Top economics bloggers are feeling a renewed sense of pessimism about the U.S. economy, according to the third quarter 2010 Kauffman Economic Outlook: A Quarterly Survey of Leading Economics Bloggers. Sixty-eight percent of economics bloggers who responded to the mid-July survey described the economy's overall condition as "mixed," with the rest split three to one toward an assessment of "weak" rather than "strong." Worse, only 5 percent of respondents believe the economy is "better than official government statistics show," while 47 percent think it is worse.
Research highlights include:
- None of the respondents assessed the U.S. economy's overall condition as "strong and growing." Overall opinion has shifted sharply negative since the previous quarter. Many bloggers acknowledged the possibility of a double-dip recession in response to a question from Econbrowser.com's James Hamilton: the average probability among respondents was 44 percent.

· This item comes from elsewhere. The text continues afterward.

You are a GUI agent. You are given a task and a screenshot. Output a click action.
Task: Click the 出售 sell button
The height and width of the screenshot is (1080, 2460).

- The bloggers expect the U.S. budget deficit to grow stronger than any other variable over the next three years. They also see higher poverty (doubled from second-quarter expectations) and inequality levels in the United States, meager stock market growth, and a slight decline in U.S. competitiveness. On a brighter note, three-year projections also include a relatively strong increase in global output.

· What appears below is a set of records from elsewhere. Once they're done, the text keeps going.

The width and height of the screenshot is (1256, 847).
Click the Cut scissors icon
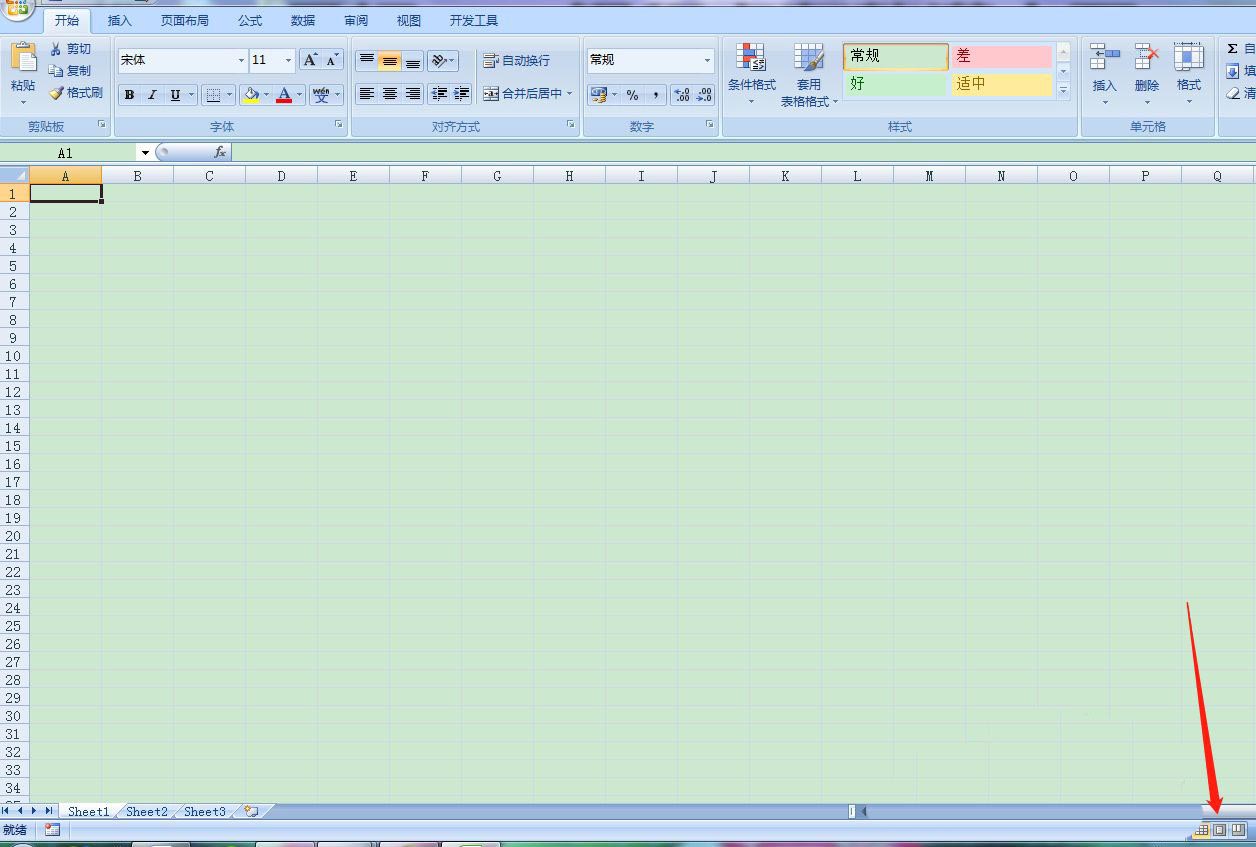point(57,49)
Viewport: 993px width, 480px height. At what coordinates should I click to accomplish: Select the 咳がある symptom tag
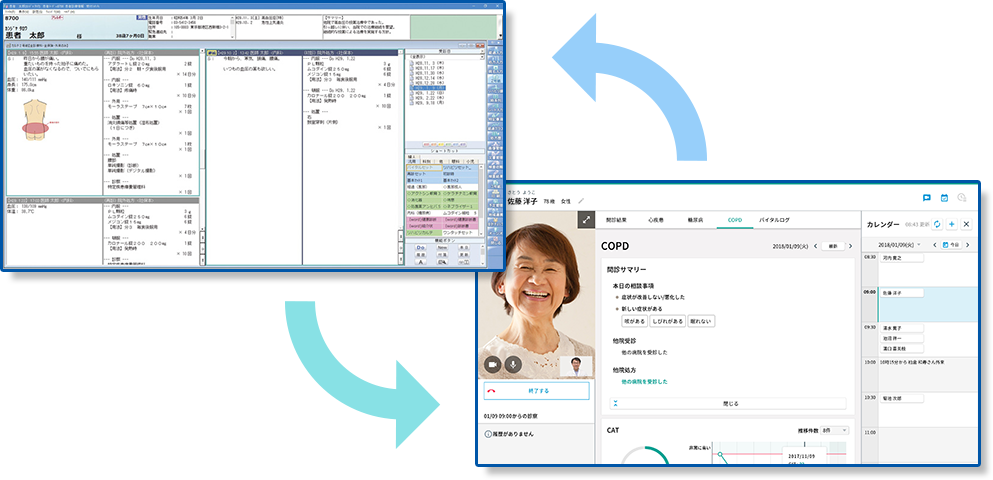pyautogui.click(x=636, y=320)
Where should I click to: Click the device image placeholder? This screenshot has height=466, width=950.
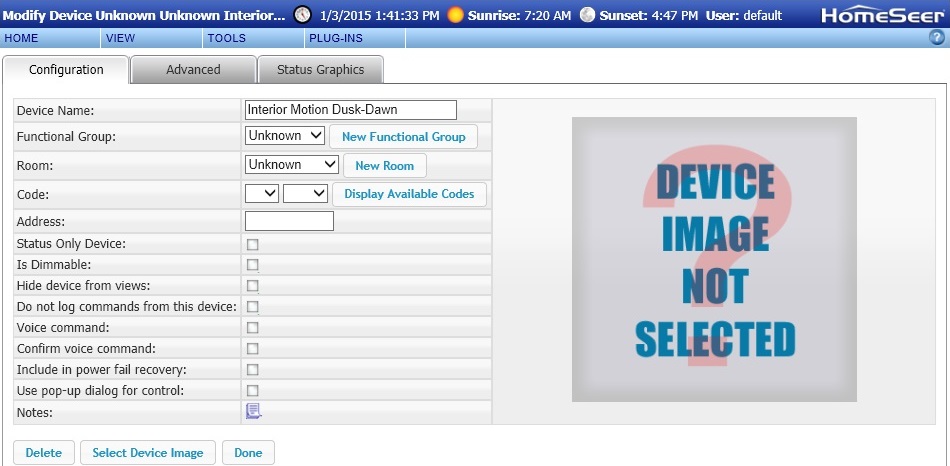pos(714,259)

- Respondents rate overall business conditions as "mostly fair, partly bad," but a majority (57 percent) believe conditions for small business in particular are "bad" or "very bad."
- A large majority—70 percent—of the surveyed bloggers say the federal government is too involved in economic matters, despite the largely non-partisan identification of the respondents.

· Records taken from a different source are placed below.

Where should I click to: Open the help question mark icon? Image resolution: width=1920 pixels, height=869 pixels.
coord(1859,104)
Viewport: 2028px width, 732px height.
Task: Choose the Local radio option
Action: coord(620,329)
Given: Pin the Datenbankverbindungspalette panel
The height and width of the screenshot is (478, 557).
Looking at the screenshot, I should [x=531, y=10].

- Only one of the 68 respondents supports a "tax on the product of foreign labor," a policy proposed by Andy Grove in a 2010 Bloomberg Businessweek commentary.
The third Quarterly Outlook also features questions from individual economics bloggers. Allison Schrager (Economist.com's Free Exchange) asked about the equity premium and found that bloggers believe it to be worse than most pension models are prepared for. Virginia Postrel (Dynamist.com) asked about the viability of green energy and electric cars, and 58 percent of bloggers expect that "neither" will be viable without government subsidies ten years from now. Jeff Miller (A Dash of Insight) asked which elements of the "Bush era" tax cuts are likely to be extended, and the outlook was grim for dividends, capital gains, and estate tax repeal.